Elderberry (S. canadensis):
Elderberry flower tea is used to “break” a fever by bringing on sweating.
It is used especially for situations in which the feverish person feels chilled, and the tea is drunk as hot as possible.
A cooled infusion has traditionally been used as a gargle for sore throat.
Elder flowers are believed to have mild diuretic action.
Elderberry juice (made by cooking and pressing the berries) is reported to have laxative as well as diuretic properties.
Traditional herbalists consider it a “wonderful blood purifier.”
Sciatica and neuralgia are among the traditional European uses of elderberry juice. Some multi-ingredient herbal preparations for rheumatic pain in the United Kingdom or in Europe include elder flowers or berry extract. It is also a component in multi-ingredient concoctions marketed for respiratory complaints.
Probably the most common use of elderberry is to treat colds. (See also Colds & Flu)
In a word? Delicious! If you’ve tasted elderberries, you’ll be familiar with their delightful and healthful flavor because they have a sweet but acidic (tart-ish) flavor. I absolutely LOVE the flavor. They also have a considerably sweeter, more savory, and succulent elderberry flavor when prepared for flavoring meals and beverages.
The American elder, is a large shrub native to North America. It bears white flowers early in the summer and dark, almost black, berries in the late summer. Both the flowers and the berries have been used as food and for making wine. According to James Duke, “Elder Blow [flower] wine is something special, delicious, with a beautiful pale yellow color.” Presumably American settlers knew the European elder, a plant believed to have magical healing powers, and used the American native in similar ways. The flowers were formerly prized for use in salves and ointments, and the juice of the berries was valued as a tonic.
Both flowers and berries are used and, in Europe, are considered different herbal medicines.

### Supplied data
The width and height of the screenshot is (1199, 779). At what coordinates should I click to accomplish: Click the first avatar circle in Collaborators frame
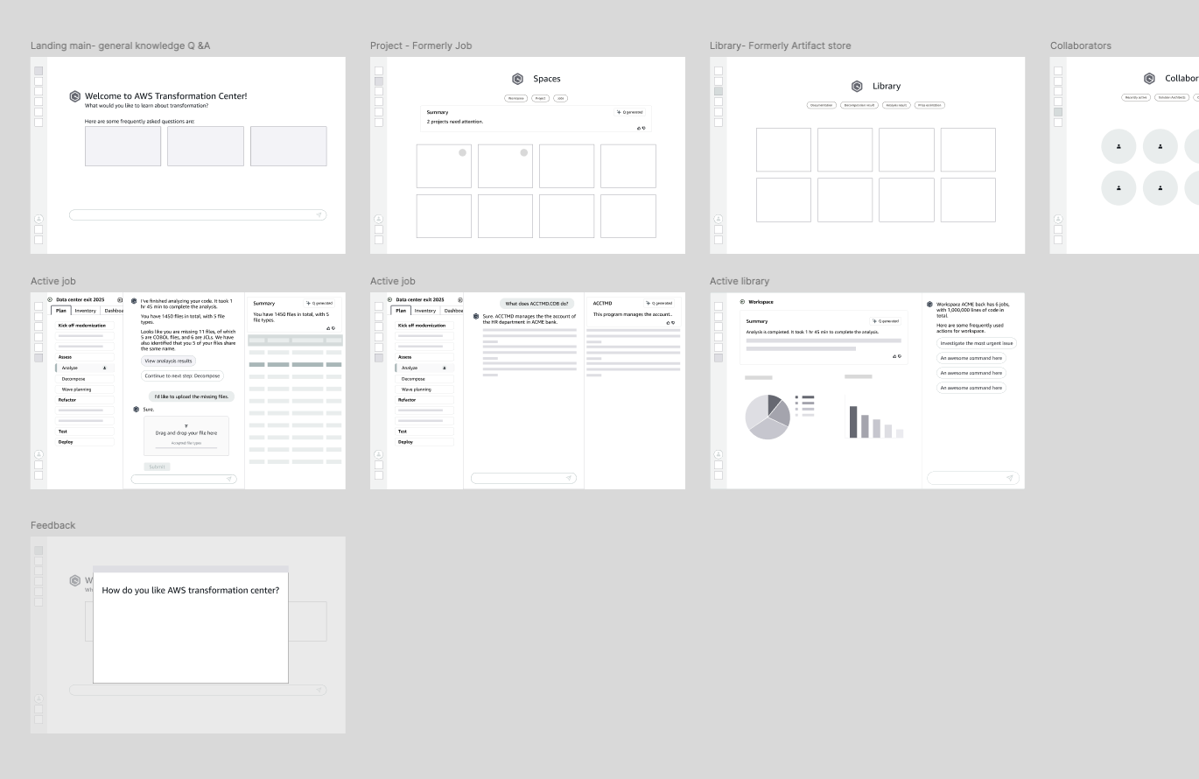click(x=1118, y=146)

### Your tasks
1. Write out the elderberry passage from "Traditional herbalists consider" up to and including "Colds & Flu)".
2. In the elderberry passage, what color are the flowers of the American elder?
3. Continue the elderberry passage from where it stops.

### Results for the exercise
1.
Traditional herbalists consider it a “wonderful blood purifier.”
Sciatica and neuralgia are among the traditional European uses of elderberry juice. Some multi-ingredient herbal preparations for rheumatic pain in the United Kingdom or in Europe include elder flowers or berry extract. It is also a component in multi-ingredient concoctions marketed for respiratory complaints.
Probably the most common use of elderberry is to treat colds. (See also Colds & Flu)

2. White.

3.
S. nigra is found throughout Europe and is still used as a botanical medicine. European elder flowers contain 0.03 to 0.3 percent of an essential oil that contains free fatty acids (particularly palmitic acid) and a large number of compounds called alkanes. They also contain at least 0.8 percent flavonoids. Caffeic acid and derivatives, including chlorogenic acid and p-coumaric acid, have been identified. Traces of a cyanogenic glucoside, sambunigrin, and the triterpenes alpha- and beta-amyrin are also constituents. American elder flowers may contain similar ingredients, but the essential oil is reportedly richer in linoleic and linolenic acids and lower in palmitic acid. European elderberries have up to 3 percent tannins. They too contain flavonoids, particularly rutin, isoquercitrin, and hyperoside, and several anthocyanins. Approximately 0.01 percent of the berries is essential oil, and the seeds contain a number of cyanogenic glucosides, including sambunigrin. Leaves and stems contain more sambunigrin.
A tea is made by pouring 2/3 cup boiling water over 2 teaspoons (3 g) of dried flowers and steeping for about five minutes before straining. As many as five cups a day might be consumed, particularly in the afternoon and evening. The tea is administered until recovery.
Elder flower preparations: 1.5 to 3 g fluid extract or 2.5 to 7.5 g tincture daily.
Elderberry juice: a teaspoon of elderberry juice in water four times a day as a tonic.
Careless handling of elderberry can result in poisoning. Children using peashooters made from the stems of the shrub have suffered, as did a number of people drinking elderberry juice at a picnic in the early 1980s. The cyanogenic compounds are especially concentrated in the leaves, and Tommie Bass reports using a solution made from elderberry leaves as an effective topical insecticide. Use of stems and leaves should be avoided.
Prudence suggests that pregnant women and nursing mothers should not use elderberry.